Rather than build a virtual world for online gaming or to give users an alternative reality, Big Blue made a virtual world where IT executives can examine and manipulate hardware running in their very real data centers. The IBM project – called 3-D Data Center – gives IT shops a 3-dimensional, real-time virtual view of their data center resources, even if they are spread across the globe.
“It’s a new way to look at systems and interact with them,” says IBM researcher Michael Osias, the man behind this new idea. “Objects aren’t just visualizations. You can think of them as little machines.”
So instead of battling wizards and warriors, data center administrators get to play with their servers and storage (compare storage products). And it does look something like a game, even if it is not one, Osias notes. IBM contends its new technology will help businesses identify underutilized machines that can be eliminated, distribute workload among data centers, monitor power and cooling, and move processing to cooler sites depending on the weather.
Using avatars, IT operations executives move through their virtual data centers, viewing “a tailored 3-D replica of servers, racks, networking, power and cooling equipment.”
A combination of open source software and IBM-built tools, the virtual data center can provide visualizations of any type of hardware, regardless of the vendor, as long as it has a network API. Instead of reading text describing the conditions of a data center, IT managers can look out for flames showing hotspots, examine visualizations that show server utilization rates, or receive alerts about system failures.
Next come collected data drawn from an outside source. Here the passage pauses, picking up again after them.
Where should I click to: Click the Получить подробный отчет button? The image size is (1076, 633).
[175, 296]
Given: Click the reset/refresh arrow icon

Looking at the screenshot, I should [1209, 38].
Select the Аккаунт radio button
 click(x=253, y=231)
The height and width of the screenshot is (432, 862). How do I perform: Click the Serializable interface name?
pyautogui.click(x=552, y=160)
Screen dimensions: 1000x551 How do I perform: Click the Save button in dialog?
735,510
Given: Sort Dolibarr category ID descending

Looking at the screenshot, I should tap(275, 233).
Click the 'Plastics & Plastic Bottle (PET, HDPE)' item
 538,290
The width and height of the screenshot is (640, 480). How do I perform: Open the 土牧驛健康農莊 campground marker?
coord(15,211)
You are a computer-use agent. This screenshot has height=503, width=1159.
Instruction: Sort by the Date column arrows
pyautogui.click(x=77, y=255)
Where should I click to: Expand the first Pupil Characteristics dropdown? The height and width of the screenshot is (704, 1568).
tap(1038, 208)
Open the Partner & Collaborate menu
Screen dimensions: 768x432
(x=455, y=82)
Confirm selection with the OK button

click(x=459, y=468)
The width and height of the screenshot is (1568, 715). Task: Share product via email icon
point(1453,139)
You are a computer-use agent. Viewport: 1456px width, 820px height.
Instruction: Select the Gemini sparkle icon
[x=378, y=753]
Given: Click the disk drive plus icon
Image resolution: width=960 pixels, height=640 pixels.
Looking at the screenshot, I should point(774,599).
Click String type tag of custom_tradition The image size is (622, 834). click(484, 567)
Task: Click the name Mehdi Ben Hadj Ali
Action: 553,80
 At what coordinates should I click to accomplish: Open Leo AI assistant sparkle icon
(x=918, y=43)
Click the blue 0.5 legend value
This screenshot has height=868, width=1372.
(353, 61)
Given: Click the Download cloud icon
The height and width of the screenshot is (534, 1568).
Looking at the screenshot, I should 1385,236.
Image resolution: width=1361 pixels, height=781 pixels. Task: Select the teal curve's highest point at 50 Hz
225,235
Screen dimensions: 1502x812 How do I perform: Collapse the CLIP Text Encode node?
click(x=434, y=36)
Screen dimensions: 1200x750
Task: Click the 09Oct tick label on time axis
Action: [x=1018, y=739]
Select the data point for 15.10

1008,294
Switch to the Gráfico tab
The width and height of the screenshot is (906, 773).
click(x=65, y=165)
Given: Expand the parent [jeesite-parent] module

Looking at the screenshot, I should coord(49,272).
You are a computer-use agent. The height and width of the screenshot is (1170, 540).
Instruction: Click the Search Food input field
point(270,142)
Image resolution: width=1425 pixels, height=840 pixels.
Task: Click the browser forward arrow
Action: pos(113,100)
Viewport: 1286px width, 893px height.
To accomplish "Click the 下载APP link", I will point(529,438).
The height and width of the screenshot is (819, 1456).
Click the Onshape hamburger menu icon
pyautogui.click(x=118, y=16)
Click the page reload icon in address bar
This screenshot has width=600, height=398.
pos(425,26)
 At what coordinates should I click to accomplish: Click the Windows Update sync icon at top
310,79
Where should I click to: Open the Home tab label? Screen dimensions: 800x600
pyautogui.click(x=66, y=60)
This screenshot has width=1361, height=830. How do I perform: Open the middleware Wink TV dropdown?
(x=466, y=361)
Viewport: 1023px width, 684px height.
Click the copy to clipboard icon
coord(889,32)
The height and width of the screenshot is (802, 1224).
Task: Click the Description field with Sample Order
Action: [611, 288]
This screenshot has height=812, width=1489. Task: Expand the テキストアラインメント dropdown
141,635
Just to make things linguistically confusing, you can even use the virtual world to modify virtual servers (the kind made possible by VMware) in a real data center.
“We have an ability to basically funnel events through the virtual world and back into the real world. Right now it’s focused on power management but we’ll continue to extend that functionality,” Osias explains.
“We can kick off power management of a virtual machine,” he continues. Taking an action in the IBM virtual world can send a command to IBM’s Enterprise Workload Manager, which executes the corresponding act in a real-life data center.